Excerpted passage ->
------------------------

Temptation is a battle. If it did not raise up a real desire actually to commit the sin, it would not be real temptation. St. Paul, in Romans 7, describes his own inner struggle and the abject misery it produced in him, until he was able to realize the great grace of God's love in Christ toward him.
This is a story that belongs to each and every Christian. Some have spectacular temptations, like St. Antony in the desert. Some live for a time lives of spectacular sin, as did St. Augustine of Hippo. Others, like St. Therese of Lisieux seem to have lived a whole life without this kind of conflict, until we look deeper and find that temptation of a different sort was equally as hard for them. But all are tempted and all have sinned, and all are called to battle. 'Homosexuals' are no different from anyone else.
Battles are not won alone. The old spiritual song said,
"Jesus walked this lonesome valley,
He had to walk it by Himself
Nobody else could walk it for Him,
He had to walk it by Himself."
But even Jesus wanted, yea, nearly begged, for the support of his disciples, on that night when, in prayer, He fought so hard against the temptation to avoid the Cross, and, though He was indeed God the Son, He did not conquer that temptation alone. The angels came and ministered to Him.
So, what are we thinking when we send a sinner away to conquer his own sin, to win his own battle, all by himself? Is our sinning friend stronger than Our Lord and Master? One of the reasons that Jesus built a Church was to make provision so that His friends will not have to walk this lonesome valley alone.
Consider the Old Testament battle against Amalek in Exodus 17: While Joshua led the battle in the field, Moses and Aaron and Hur, the spiritual leadership of the 'church in the desert', stood on a mountain top praying. When they prayed, Joshua advanced. When they tired in praying, the enemy advanced. The Church in this age is much like that. Every battle being fought is more than the battle of the visible warrior: It is the battle of the whole Church; and my brother's loss is not his loss alone: it is a serious defeat for the whole Church.

------------------------

Dataset content ->
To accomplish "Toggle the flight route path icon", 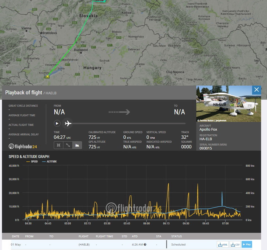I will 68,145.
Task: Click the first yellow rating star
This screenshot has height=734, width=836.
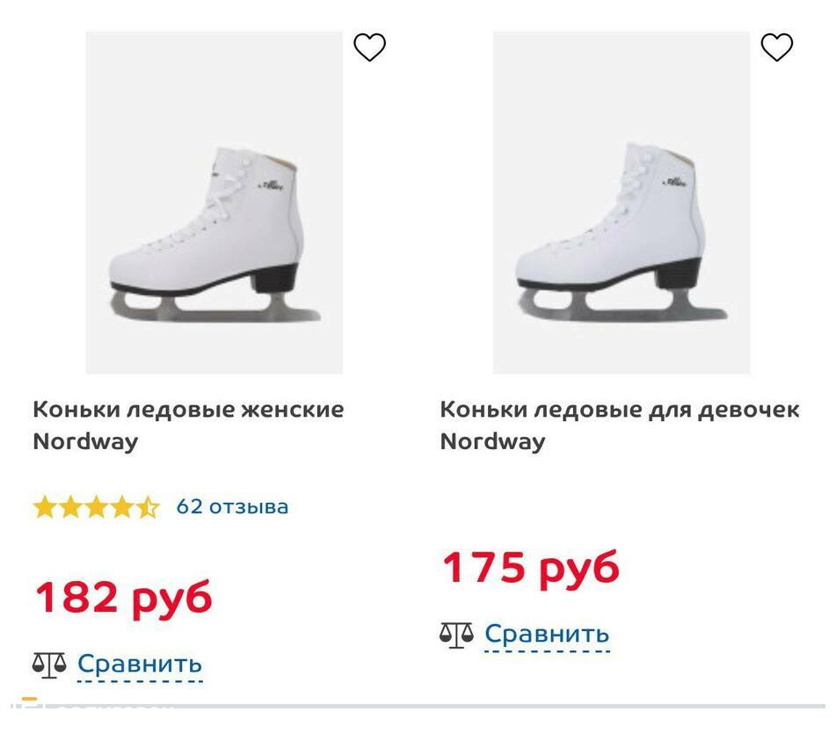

------------------------

Task instructions ->
1. Rewrite the paragraph of the passage on temptation that begins "Consider the Old Testament battle" in fewer words, keeping its main facts.
2. Repeat the passage on temptation word for word, starting with "Consider the Old" and going on through "the whole Church.".
3. According to the passage on temptation, in which chapter of Romans does St. Paul describe his own inner struggle?
The lines have no connection to the passage on temptation.

Results by task ->
1. In Exodus 17, Joshua fought Amalek in the field while Moses, Aaron and Hur, the spiritual leadership of the "church in the desert," prayed on a mountaintop. Joshua advanced when they prayed, and the enemy advanced when they tired. The Church today is similar: every battle belongs to the whole Church, and one brother's loss is a serious defeat for all of it.

2.
Consider the Old Testament battle against Amalek in Exodus 17: While Joshua led the battle in the field, Moses and Aaron and Hur, the spiritual leadership of the 'church in the desert', stood on a mountain top praying. When they prayed, Joshua advanced. When they tired in praying, the enemy advanced. The Church in this age is much like that. Every battle being fought is more than the battle of the visible warrior: It is the battle of the whole Church; and my brother's loss is not his loss alone: it is a serious defeat for the whole Church.

3. Romans 7.